Materials and methods

Sequence retrieval

We obtained the gene annotation files of C. Arabica from the Phytozome database (https://phytozome-next.jgi.doe.gov/). The A. thaliana CCO peptide sequences were downloaded from NCBI (https://www.ncbi.nlm.nih.gov). To locate the CCO genes, in C. Arabica we utilized the RPE65 (PF03055.16) from the NCBI database as a query to perform Blast at Phytozome against the protein sequences of C. Arabica. The search, in the C. Arabica database resulted in identifying twenty-one sequences, which were cross-checked using NCBI CCD (Conserved Domain Database: http://www.ncbi.nlm.nih.gov/Structure/cdd/wrpsb.cgi) with parameters to confirm their accuracy [55].

Physio-chemical and subcellular analysis of CCO gene

The ProtParam (https://web.expasy.org/protparam/) tool was used to find out details, like the protein size, molecular weight, and isoelectric point of CaCCO peptides, for gene names, chromosomal positions, and protein sequences of CCO proteins referred to the Phytozome. To determine where the CCO genes were located within organelles we relied on the WoLF PSORT (https://wolfpsort.hgc.jp/) program [56].

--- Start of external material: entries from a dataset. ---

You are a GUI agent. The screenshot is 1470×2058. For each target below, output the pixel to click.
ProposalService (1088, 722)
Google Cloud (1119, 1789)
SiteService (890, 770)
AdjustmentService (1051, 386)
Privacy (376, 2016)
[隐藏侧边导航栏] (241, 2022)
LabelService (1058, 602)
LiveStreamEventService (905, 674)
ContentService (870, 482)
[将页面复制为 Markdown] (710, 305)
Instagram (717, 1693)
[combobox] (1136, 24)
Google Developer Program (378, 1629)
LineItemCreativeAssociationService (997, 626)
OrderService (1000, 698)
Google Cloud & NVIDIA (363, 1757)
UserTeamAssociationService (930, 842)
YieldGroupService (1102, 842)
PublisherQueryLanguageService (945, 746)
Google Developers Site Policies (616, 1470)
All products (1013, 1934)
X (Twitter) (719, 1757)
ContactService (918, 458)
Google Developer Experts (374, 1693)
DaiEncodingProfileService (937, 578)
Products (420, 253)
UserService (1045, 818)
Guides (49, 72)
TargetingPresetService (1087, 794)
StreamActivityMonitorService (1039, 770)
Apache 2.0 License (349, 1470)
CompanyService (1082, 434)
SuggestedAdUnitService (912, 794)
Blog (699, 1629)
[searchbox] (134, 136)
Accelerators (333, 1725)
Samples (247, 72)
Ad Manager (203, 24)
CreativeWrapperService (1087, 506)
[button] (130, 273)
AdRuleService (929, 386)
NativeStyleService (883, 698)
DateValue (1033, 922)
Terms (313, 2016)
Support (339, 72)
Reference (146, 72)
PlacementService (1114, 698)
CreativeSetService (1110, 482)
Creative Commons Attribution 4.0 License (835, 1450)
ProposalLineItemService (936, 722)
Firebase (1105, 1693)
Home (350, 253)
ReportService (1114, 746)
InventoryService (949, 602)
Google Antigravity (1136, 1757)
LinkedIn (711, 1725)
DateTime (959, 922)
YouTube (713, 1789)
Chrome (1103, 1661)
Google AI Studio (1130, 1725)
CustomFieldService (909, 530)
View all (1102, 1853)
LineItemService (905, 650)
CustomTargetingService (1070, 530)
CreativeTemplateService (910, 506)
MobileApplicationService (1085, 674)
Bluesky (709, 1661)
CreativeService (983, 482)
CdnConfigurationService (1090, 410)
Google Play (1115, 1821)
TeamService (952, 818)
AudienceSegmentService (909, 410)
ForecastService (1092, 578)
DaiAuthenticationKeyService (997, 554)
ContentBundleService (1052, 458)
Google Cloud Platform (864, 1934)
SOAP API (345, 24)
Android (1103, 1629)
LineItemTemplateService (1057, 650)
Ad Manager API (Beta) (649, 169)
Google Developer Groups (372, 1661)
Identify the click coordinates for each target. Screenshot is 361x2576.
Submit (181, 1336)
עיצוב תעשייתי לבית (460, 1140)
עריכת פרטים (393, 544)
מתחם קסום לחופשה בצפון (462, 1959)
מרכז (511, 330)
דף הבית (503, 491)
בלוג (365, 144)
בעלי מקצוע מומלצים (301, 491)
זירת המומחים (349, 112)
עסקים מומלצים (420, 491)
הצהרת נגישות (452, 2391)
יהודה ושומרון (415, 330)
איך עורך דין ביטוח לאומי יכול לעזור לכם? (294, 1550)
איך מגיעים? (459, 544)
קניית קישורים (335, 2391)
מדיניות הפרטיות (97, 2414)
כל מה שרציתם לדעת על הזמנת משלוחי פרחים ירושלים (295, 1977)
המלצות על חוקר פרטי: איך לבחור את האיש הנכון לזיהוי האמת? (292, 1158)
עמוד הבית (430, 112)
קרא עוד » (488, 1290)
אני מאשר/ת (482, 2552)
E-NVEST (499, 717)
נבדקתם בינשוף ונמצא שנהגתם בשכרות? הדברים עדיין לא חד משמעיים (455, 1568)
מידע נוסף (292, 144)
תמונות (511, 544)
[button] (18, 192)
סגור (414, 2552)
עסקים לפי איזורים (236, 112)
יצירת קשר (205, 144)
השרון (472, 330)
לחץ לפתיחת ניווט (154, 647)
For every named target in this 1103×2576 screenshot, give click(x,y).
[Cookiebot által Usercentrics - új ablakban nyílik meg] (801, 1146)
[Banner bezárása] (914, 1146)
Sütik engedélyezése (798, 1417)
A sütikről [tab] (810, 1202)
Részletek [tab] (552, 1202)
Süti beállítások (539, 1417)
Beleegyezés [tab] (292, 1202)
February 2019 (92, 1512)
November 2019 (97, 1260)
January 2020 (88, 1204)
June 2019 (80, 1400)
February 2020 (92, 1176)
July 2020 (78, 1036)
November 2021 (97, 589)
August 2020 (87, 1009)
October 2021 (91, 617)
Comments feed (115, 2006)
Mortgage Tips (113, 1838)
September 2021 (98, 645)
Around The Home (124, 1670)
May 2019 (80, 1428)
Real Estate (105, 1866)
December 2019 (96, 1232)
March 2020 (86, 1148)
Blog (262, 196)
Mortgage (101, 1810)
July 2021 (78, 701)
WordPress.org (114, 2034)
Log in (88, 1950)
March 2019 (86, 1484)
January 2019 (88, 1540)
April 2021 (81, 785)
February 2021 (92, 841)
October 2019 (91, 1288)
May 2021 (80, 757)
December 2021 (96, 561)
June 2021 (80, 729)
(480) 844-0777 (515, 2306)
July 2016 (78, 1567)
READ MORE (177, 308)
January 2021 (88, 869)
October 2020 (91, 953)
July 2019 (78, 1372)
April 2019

Analysis of gene structure, cis-regulatory elements, and motifs

The Gene Structure Display Server (GSDS) v2.0 (http://gsds.cbi.pku.edu.cn/) was utilized to display the intron-exon structure of CCO genes. The PlantCare database (http://bioinformatics.psb.ugent.be/webtools/plantcare/html) was employed to analyze cis-elements (CRES) associated with these genes using 1500 upstream promoter sequences. For motifs identification the MEME suit (http://meme.nbcr.net/meme/) program, with a value of 10 motifs was utilized. The discovered motif was visualized using TB tools [57].

Phylogenetic analysis

Phylogenetic analysis was constructed using the CCO amino acid (AA) sequences of C. Arabica, A. tequilana, A. thaliana, and S. lycopersicum. Using a bootstrapping value of 1000 replications, a phylogenetic tree was constructed from the aligned protein sequence using the maximum-joining (MJ) program in MEGA 11. ITOL (https://itol.embl.de/upload.cgi) was used to show and visualize the derived phylogenetic tree [58].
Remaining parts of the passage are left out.